Repeat each entry word for word; the images are not part of the copy.

───── Records supplied ─────

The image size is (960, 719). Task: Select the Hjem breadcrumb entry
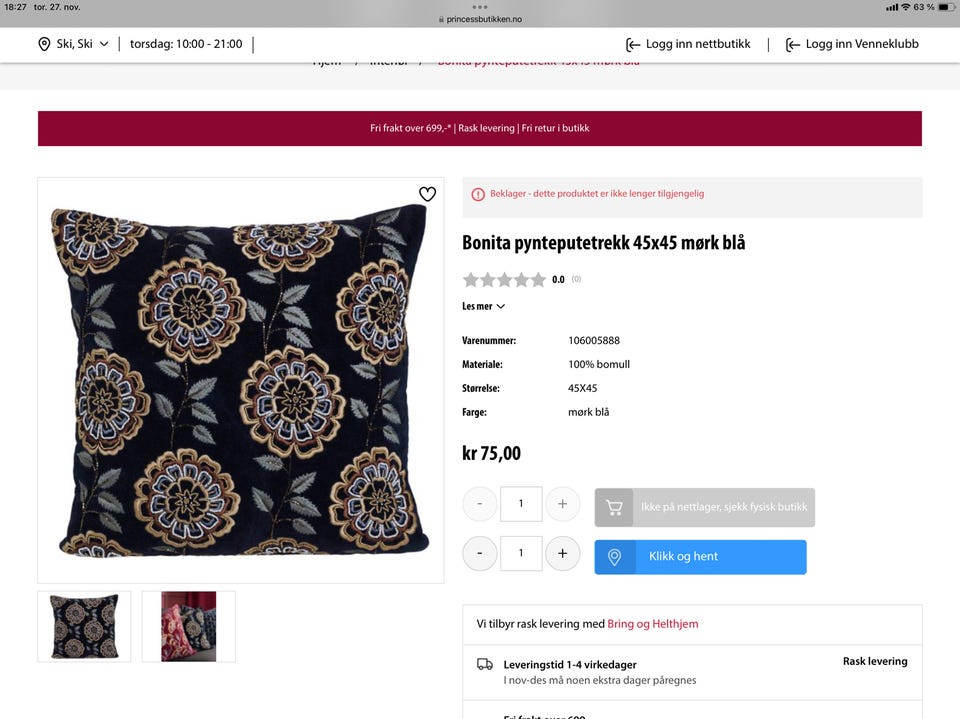[325, 60]
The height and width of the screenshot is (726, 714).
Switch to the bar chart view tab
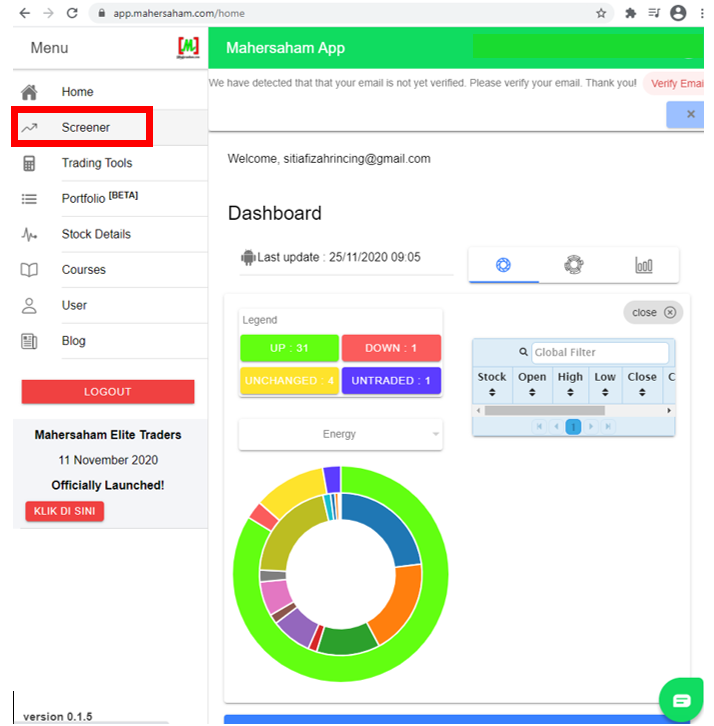[643, 265]
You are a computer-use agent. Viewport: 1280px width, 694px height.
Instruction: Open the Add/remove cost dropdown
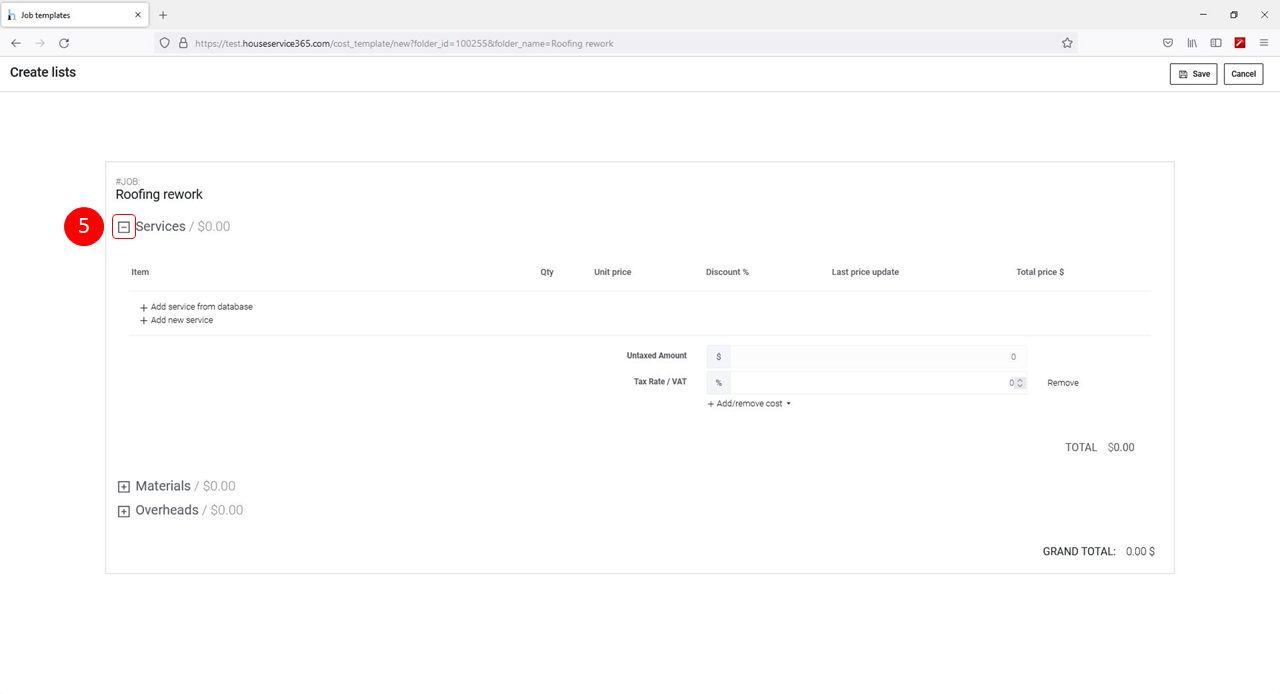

─────

• [Response to this exercise]
The image size is (960, 719). Task: Select the Hjem breadcrumb entry
[325, 60]
The height and width of the screenshot is (726, 714).
Switch to the bar chart view tab
[643, 265]
You are a computer-use agent. Viewport: 1280px width, 694px height.
Instruction: Open the Add/remove cost dropdown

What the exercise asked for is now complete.